▸ **PROMPT**
Filter the listing below, copying every line in which the word "shop" appears.

▸ **DATASET EXTRACT**
* * * * * * * * *

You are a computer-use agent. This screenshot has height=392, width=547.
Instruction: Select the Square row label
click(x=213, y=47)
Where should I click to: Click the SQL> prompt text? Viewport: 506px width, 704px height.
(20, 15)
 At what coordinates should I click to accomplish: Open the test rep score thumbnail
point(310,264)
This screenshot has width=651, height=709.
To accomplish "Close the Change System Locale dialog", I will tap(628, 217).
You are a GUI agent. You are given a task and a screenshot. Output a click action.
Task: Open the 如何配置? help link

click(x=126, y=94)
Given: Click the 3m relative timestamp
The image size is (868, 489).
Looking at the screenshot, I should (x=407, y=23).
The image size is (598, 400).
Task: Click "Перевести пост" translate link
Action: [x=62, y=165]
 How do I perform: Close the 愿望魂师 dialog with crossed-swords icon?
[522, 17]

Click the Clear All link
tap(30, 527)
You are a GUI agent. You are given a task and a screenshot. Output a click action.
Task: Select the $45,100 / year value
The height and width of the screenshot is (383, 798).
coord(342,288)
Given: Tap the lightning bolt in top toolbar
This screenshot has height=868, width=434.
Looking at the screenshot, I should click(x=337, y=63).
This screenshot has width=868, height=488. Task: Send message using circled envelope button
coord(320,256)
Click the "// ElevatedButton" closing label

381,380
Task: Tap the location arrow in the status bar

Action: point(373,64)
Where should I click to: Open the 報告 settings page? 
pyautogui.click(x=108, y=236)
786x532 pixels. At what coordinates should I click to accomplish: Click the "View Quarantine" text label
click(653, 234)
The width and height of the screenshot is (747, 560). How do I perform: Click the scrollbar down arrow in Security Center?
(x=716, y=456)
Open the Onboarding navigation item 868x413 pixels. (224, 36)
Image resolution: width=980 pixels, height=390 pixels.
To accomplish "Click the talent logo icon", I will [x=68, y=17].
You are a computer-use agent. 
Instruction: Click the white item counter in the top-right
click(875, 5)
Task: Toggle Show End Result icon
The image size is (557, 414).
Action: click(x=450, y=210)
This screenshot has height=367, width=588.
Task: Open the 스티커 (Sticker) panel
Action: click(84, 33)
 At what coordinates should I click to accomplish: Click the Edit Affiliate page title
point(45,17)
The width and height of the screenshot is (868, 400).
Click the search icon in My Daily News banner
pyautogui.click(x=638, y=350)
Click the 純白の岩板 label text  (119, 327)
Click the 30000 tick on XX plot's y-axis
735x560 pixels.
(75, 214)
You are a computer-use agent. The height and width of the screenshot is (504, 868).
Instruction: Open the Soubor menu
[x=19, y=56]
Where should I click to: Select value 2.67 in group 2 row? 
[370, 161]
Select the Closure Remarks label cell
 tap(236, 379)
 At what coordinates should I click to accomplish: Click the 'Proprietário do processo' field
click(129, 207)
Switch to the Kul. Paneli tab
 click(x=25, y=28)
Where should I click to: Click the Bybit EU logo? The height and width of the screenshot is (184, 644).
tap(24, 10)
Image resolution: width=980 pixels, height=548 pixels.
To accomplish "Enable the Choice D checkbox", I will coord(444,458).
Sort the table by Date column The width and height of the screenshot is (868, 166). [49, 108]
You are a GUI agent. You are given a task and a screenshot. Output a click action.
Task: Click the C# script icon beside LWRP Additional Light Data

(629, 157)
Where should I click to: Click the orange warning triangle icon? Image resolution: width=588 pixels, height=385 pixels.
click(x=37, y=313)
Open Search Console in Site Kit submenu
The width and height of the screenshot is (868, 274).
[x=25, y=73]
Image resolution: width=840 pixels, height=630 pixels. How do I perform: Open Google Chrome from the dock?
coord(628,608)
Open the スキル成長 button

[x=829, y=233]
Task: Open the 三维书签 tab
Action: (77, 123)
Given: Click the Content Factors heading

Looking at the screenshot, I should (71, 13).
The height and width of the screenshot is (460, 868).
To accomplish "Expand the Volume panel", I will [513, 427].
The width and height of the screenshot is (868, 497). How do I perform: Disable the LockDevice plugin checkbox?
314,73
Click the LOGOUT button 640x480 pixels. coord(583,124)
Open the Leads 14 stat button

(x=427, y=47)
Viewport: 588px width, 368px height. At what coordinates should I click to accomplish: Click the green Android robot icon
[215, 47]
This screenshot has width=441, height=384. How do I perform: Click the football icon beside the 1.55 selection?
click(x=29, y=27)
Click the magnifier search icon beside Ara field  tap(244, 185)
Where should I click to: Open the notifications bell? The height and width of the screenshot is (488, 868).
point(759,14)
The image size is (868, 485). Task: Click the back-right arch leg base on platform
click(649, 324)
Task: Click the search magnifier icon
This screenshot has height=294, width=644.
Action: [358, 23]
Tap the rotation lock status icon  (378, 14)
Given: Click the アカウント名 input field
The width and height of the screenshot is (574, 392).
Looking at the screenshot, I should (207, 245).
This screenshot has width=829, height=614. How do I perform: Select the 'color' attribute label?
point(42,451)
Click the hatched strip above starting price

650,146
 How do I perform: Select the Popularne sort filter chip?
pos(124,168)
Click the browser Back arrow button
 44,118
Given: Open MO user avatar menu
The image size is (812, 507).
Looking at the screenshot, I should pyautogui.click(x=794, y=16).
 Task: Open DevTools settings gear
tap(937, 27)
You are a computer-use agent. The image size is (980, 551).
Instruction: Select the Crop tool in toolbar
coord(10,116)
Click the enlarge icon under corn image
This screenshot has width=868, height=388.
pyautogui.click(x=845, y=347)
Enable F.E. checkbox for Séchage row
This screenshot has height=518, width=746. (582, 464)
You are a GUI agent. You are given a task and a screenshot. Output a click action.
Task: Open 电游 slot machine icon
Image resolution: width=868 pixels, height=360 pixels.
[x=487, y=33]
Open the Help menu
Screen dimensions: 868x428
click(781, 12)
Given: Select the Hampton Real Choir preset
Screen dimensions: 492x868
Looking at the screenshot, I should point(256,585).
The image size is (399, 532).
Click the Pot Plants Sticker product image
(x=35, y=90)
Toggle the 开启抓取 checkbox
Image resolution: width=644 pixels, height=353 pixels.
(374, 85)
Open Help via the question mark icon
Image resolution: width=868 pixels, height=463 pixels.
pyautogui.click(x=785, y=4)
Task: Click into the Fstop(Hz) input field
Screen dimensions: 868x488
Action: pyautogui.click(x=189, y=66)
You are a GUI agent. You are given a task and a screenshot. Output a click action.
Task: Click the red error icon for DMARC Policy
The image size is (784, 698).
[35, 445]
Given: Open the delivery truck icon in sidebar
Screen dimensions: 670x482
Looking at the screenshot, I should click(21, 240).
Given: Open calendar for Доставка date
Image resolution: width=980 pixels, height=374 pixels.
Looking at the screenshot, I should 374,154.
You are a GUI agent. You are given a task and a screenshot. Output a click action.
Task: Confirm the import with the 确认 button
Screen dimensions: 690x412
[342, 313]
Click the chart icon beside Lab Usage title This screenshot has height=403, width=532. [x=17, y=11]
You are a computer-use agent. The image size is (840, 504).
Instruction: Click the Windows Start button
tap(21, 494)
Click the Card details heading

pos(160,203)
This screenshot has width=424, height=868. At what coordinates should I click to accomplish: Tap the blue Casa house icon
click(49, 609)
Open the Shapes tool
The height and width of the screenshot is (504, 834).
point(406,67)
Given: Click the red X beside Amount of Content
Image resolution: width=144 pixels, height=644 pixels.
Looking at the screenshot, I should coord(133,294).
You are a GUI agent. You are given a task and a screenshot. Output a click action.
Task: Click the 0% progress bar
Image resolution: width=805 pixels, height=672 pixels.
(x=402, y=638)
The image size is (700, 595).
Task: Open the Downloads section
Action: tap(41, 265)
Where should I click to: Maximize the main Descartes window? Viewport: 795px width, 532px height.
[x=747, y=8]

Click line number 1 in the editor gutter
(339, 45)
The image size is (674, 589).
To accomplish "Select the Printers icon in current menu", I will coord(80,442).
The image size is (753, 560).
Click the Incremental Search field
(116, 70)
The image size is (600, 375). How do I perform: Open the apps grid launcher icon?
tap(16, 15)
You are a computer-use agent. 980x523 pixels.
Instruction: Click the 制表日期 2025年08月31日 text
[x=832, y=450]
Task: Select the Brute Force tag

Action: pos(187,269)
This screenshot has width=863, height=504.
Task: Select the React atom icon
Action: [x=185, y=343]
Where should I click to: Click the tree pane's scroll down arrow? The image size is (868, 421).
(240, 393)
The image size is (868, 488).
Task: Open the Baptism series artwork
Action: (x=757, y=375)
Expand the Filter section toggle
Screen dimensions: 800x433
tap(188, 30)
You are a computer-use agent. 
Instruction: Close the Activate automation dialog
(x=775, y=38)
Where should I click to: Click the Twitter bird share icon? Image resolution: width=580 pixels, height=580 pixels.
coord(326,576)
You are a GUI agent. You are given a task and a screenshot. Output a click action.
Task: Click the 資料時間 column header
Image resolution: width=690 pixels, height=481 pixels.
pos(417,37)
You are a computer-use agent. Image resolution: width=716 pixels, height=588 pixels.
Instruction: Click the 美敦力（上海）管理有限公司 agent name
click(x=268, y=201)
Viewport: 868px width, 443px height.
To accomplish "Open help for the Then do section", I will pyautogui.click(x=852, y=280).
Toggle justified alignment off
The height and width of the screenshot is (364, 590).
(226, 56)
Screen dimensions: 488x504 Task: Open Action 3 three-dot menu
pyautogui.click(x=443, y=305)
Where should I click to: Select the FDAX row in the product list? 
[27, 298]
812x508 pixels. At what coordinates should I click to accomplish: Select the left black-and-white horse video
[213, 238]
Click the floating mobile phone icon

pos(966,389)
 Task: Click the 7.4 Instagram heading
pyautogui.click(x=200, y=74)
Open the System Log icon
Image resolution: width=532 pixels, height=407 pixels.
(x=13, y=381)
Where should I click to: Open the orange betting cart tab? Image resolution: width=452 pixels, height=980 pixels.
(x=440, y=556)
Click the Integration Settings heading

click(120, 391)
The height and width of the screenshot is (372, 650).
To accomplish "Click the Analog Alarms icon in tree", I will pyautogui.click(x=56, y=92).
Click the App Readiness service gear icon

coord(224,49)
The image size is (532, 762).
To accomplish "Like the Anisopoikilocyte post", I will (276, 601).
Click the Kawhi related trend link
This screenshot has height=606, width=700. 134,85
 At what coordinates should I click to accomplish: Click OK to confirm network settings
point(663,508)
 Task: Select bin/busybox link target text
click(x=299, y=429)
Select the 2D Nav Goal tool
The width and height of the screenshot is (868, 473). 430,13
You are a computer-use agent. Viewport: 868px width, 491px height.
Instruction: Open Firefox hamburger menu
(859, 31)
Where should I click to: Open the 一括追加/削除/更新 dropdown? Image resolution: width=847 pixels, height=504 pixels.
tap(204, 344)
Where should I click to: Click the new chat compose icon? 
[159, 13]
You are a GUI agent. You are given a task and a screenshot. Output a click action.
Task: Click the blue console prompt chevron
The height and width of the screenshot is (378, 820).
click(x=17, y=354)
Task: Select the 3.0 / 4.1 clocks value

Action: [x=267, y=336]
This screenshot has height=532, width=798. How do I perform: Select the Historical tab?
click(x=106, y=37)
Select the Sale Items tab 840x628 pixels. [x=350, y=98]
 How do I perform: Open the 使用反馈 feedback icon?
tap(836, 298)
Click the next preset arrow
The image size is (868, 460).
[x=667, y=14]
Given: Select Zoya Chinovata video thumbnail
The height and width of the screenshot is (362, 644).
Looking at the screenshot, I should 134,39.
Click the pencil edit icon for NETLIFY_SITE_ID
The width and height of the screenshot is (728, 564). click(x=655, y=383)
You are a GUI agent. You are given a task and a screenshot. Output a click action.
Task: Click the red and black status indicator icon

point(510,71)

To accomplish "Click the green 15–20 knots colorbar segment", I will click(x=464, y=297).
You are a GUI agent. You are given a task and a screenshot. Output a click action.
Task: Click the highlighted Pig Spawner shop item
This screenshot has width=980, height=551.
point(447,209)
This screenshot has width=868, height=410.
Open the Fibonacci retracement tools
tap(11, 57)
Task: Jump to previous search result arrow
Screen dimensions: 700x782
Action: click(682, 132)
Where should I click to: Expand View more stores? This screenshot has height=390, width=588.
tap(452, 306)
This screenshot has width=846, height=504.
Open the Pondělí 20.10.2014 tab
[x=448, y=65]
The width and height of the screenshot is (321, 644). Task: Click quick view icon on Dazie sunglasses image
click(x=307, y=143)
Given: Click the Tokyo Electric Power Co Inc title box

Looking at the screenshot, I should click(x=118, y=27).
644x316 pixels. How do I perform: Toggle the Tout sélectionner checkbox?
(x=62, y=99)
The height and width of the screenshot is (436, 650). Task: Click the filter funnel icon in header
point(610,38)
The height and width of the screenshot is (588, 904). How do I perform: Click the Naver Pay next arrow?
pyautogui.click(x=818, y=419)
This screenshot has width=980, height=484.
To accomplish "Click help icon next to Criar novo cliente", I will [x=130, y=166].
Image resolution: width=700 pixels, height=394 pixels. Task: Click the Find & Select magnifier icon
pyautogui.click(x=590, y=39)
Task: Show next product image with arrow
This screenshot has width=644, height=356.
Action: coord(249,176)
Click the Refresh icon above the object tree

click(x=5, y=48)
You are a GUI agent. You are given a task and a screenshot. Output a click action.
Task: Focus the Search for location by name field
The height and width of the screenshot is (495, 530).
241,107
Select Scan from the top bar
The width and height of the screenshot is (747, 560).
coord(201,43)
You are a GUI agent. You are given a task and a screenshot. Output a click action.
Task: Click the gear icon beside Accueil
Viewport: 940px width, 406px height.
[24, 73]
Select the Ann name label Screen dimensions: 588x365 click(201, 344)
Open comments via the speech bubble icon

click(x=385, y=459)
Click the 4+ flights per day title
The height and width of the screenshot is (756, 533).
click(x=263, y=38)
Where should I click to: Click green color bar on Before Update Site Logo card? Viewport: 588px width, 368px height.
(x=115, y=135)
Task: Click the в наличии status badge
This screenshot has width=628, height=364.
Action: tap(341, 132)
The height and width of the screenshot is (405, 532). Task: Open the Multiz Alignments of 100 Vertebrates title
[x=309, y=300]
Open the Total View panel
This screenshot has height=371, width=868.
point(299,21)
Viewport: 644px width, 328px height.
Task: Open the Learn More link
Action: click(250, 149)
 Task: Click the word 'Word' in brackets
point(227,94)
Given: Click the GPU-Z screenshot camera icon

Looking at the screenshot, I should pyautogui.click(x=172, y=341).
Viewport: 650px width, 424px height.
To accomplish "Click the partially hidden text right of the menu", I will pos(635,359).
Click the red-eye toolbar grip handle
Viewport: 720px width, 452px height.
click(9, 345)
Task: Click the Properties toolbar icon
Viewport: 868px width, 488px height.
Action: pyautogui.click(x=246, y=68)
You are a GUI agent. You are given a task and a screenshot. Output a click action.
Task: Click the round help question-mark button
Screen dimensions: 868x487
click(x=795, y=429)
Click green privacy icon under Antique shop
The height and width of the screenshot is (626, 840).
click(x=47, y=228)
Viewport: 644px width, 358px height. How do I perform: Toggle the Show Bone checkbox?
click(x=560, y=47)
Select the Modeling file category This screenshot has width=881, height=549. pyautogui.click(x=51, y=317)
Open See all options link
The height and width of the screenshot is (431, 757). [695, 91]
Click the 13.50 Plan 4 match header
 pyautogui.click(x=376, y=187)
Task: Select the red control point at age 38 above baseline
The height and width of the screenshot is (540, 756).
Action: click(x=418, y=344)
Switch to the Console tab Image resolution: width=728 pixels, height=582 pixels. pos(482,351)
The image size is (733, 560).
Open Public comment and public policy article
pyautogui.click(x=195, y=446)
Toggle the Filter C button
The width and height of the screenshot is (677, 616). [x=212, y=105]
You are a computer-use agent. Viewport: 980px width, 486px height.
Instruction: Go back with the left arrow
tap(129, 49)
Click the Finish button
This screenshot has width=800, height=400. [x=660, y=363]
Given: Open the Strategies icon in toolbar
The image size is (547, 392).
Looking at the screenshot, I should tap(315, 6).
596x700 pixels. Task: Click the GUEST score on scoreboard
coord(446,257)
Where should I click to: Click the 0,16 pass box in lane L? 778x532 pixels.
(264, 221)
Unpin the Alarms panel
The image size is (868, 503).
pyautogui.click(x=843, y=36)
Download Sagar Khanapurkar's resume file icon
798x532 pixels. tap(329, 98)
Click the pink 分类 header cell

* * * * * * * * *

▸ **RESULT**
Task: Click the highlighted Pig Spawner shop item
Click green privacy icon under Antique shop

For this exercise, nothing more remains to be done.